Around 200,000 Bosnians were killed between 1992-95 in Europe's most-bloody conflict since the World War II.

Plavsic, once a hard-line Serb nationalist and enthusiastic supporter of ethnic cleansing, handed herself in to The Hague tribunal in 2001 and last year issued an extraordinary mea culpa in which she apologized to "all the innocent victims of the Bosnian war."

May said the former president's voluntary surrender, admission of guilt and advanced age — she is 72 — were "substantial mitigating circumstances."

The British judge also hailed the "considerable contribution to peace" made by Plavsic in the mid-1990s and said the her plea "should promote reconciliation in Bosnia and Herzegovina and the region as a whole."

However, May rejected the defense's argument that any sentence more than 8 years would effectively mean life imprisonment for the woman who was once photographed stepping over the body of a dead Muslim to kiss Serb warlord Arkan.

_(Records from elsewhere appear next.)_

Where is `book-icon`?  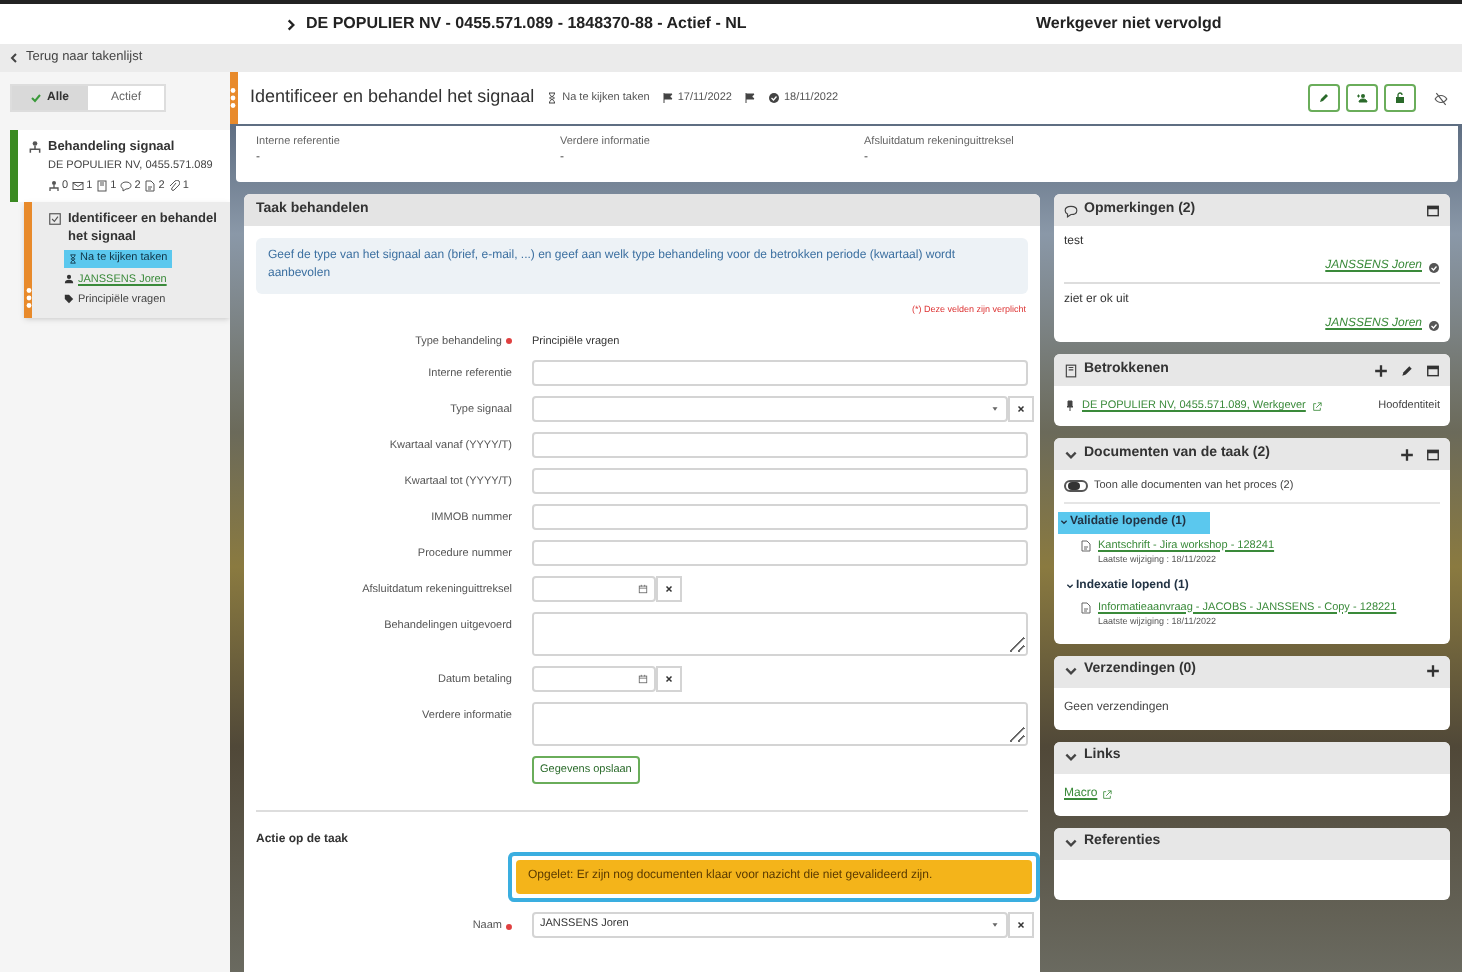
book-icon is located at coordinates (1071, 370).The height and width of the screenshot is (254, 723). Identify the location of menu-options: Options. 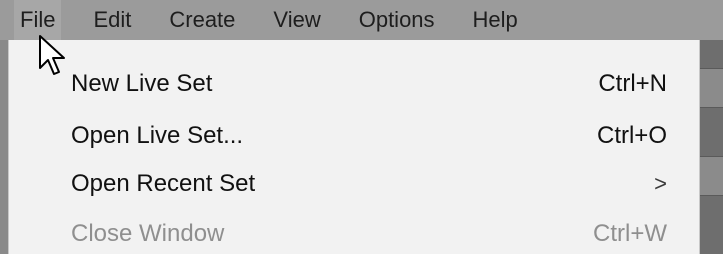
(397, 20).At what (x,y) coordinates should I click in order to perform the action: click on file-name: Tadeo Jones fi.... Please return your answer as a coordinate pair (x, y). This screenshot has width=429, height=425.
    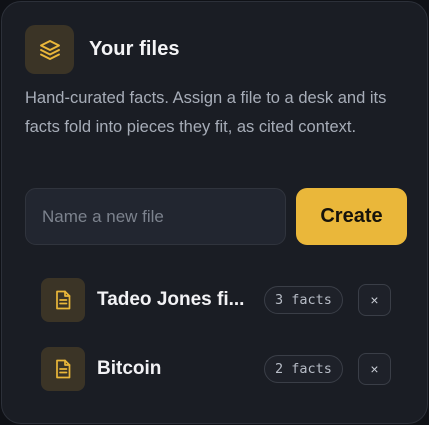
    Looking at the image, I should click on (177, 300).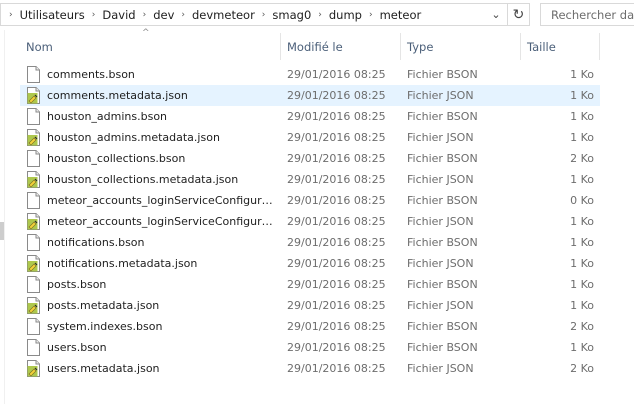 Image resolution: width=634 pixels, height=404 pixels. What do you see at coordinates (150, 306) in the screenshot?
I see `file-name-cell: posts.metadata.json` at bounding box center [150, 306].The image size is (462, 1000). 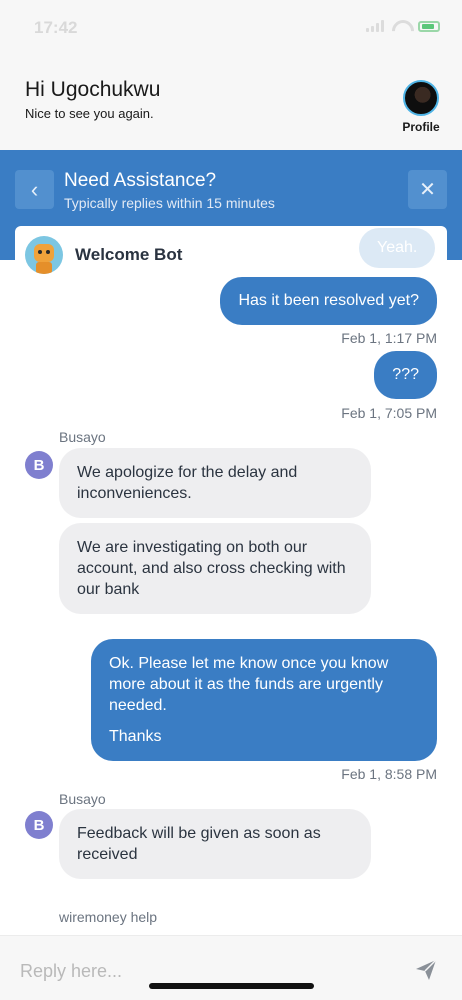 I want to click on message-text: ???, so click(x=406, y=374).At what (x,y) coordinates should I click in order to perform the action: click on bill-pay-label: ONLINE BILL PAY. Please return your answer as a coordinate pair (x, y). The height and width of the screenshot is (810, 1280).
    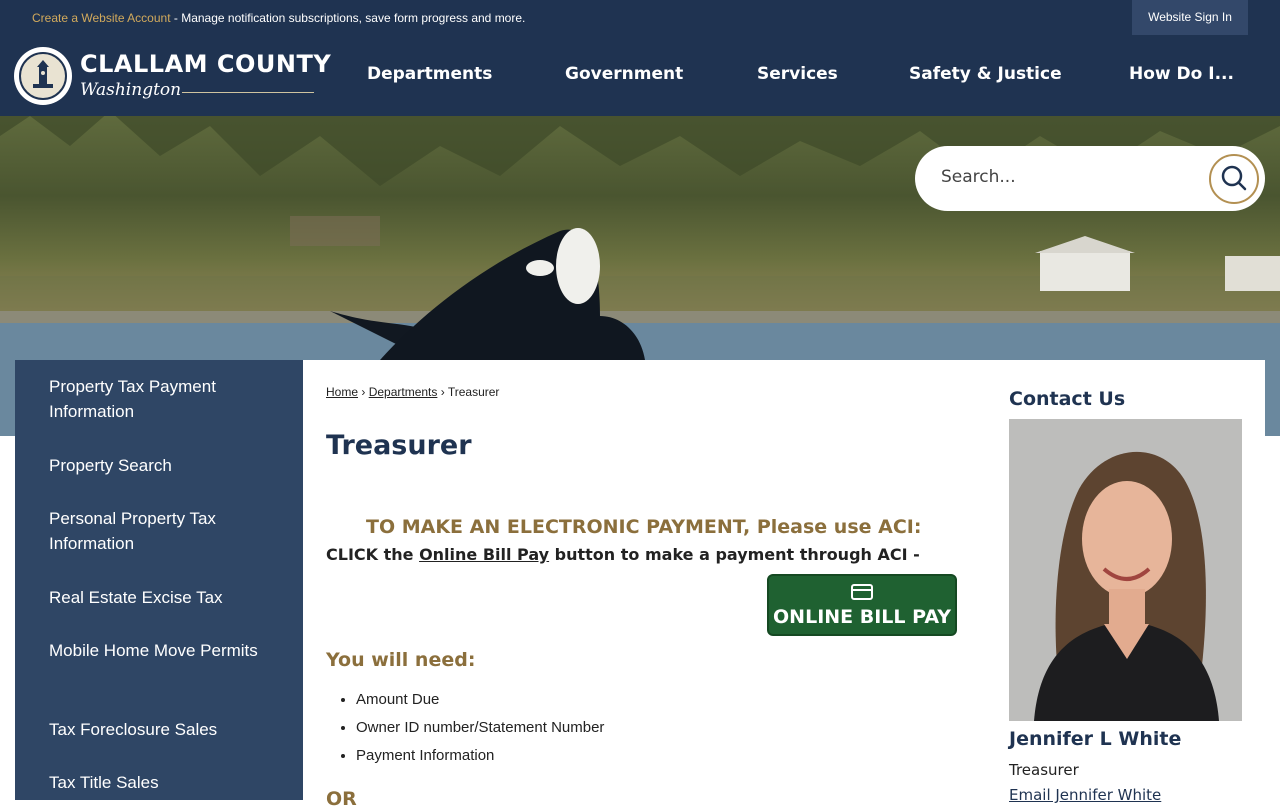
    Looking at the image, I should click on (862, 617). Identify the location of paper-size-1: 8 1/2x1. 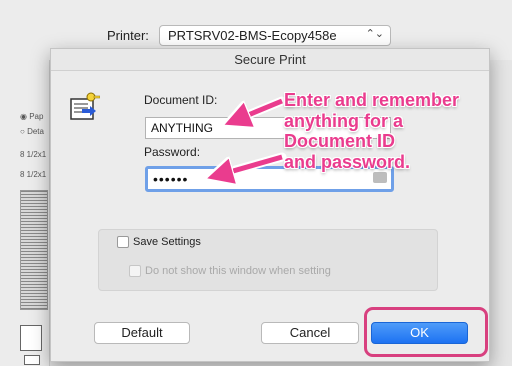
(34, 154). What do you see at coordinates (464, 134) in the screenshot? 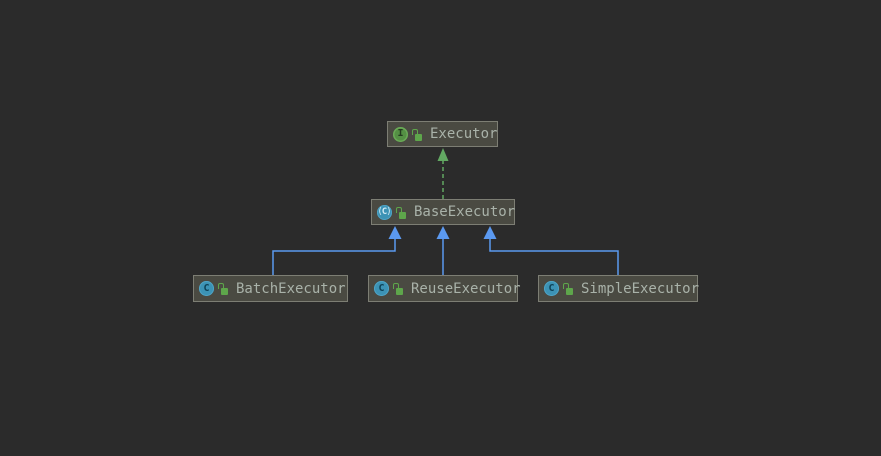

Summing up, the judge told a stony-faced Plavsic: "No sentence which the Trial Chamber passes can fully reflect the horror of what occurred or the terrible impact on thousands of victims."

Plavsic is the highest-ranking figure to be sentenced by the Netherlands-based court since it was set up a decade ago to try suspected war criminals from the former Yugoslavia.

On Wednesday, nationalist Serb politician Vojislav Seselj appeared before the tribunal for the first time since surrendering to the court Monday. The former deputy leader of Serbia refused to plead to the eight charges of crimes against humanity made against him.